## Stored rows
/---
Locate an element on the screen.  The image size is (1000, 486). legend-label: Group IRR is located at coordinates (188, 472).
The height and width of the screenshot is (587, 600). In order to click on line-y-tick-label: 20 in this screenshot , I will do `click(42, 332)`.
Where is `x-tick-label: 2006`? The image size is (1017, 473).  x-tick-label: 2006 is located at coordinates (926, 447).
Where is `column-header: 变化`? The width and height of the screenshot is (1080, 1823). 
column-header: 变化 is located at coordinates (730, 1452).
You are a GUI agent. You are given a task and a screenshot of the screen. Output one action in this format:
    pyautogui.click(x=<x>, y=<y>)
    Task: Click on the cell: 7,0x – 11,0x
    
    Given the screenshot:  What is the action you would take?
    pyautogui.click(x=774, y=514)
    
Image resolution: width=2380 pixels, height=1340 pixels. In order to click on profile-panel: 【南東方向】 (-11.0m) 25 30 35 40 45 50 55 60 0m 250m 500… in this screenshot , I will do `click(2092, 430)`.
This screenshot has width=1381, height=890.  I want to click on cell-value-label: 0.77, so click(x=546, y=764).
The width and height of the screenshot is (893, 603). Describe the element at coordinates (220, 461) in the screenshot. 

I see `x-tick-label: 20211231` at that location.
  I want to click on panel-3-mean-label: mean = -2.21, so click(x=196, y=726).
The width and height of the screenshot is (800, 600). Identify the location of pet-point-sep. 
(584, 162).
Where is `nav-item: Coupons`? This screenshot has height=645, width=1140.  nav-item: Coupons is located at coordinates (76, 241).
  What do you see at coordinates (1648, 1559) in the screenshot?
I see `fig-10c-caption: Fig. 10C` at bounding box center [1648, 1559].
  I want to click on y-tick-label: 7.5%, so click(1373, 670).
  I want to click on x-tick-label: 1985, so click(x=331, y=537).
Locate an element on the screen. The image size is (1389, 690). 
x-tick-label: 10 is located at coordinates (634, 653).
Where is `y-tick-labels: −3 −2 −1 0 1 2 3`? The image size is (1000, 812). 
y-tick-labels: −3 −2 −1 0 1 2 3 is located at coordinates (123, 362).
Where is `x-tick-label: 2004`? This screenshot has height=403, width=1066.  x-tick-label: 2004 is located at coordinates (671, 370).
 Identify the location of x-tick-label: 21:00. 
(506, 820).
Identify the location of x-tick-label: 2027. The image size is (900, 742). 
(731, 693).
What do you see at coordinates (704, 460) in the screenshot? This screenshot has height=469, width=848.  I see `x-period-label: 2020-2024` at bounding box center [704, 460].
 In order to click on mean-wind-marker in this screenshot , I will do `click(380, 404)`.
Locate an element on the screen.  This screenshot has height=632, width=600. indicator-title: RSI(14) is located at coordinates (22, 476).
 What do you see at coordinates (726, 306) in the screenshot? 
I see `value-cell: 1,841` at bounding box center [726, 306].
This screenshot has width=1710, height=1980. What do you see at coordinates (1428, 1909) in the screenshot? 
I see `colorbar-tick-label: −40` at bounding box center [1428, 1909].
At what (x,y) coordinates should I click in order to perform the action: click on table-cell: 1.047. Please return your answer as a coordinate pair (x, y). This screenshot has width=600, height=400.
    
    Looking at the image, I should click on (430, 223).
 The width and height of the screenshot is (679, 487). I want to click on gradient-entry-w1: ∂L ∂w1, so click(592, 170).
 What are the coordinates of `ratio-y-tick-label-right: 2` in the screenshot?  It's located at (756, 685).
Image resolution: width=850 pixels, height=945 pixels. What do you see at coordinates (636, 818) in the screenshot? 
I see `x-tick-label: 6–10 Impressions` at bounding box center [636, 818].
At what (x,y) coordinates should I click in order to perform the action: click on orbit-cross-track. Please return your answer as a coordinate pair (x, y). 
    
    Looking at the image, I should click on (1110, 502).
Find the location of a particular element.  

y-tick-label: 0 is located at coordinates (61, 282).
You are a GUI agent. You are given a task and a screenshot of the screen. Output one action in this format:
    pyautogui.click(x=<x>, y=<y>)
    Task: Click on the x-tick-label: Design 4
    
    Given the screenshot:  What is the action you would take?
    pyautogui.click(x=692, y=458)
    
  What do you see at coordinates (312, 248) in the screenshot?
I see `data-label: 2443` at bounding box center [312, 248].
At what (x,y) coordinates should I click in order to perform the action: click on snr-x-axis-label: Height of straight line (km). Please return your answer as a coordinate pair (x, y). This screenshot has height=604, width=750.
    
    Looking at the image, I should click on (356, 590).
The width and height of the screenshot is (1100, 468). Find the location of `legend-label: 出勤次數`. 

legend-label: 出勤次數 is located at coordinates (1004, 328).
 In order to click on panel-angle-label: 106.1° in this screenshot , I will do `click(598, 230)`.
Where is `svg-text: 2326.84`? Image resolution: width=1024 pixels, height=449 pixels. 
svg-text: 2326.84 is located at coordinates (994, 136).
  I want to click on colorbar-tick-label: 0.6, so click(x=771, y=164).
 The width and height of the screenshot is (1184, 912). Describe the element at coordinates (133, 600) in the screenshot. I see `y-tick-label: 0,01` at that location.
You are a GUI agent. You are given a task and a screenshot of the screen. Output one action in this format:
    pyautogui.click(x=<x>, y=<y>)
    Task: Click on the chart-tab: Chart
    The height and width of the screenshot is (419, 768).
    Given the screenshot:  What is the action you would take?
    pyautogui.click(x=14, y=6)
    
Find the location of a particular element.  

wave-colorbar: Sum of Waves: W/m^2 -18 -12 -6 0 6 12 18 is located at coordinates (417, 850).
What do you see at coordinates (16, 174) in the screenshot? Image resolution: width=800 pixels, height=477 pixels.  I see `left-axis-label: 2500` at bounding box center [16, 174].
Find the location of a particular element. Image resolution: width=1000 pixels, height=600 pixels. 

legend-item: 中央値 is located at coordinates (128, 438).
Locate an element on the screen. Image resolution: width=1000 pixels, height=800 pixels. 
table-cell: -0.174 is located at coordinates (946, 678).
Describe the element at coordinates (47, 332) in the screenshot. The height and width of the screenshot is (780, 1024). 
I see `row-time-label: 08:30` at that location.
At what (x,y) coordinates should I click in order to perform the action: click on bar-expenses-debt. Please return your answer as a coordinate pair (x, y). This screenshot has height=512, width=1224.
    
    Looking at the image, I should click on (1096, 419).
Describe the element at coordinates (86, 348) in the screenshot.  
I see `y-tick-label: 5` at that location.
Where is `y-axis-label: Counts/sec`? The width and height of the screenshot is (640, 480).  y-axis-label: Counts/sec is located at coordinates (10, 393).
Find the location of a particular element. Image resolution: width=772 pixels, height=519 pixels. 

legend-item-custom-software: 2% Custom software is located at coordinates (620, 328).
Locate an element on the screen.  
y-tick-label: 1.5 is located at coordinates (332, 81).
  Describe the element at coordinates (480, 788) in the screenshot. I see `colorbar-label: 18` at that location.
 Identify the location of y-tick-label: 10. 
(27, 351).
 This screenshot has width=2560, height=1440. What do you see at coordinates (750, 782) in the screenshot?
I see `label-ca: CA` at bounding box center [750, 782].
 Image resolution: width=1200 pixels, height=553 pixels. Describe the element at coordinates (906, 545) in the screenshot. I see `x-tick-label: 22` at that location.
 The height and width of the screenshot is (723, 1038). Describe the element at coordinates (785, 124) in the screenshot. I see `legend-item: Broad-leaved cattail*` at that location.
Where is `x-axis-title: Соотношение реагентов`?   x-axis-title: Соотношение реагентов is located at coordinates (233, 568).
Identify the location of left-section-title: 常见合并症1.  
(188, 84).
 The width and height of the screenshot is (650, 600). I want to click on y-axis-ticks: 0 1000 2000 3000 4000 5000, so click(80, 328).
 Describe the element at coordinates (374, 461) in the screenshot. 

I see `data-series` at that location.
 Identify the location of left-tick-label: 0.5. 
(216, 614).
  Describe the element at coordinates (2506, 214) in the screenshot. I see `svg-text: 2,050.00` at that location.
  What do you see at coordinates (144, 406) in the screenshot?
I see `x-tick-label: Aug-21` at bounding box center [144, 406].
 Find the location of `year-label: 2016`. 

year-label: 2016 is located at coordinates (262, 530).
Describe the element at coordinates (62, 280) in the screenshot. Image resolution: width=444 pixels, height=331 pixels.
\---
## TASK GOAL
Retype the rows above word for word, beginning at the line that contains "I want to click on x-tick-label: 1985, so" and stopping after the line that contains "x-tick-label: 10 is".

## EXERCISE ANSWER
  I want to click on x-tick-label: 1985, so click(x=331, y=537).
Locate an element on the screen. The image size is (1389, 690). 
x-tick-label: 10 is located at coordinates (634, 653).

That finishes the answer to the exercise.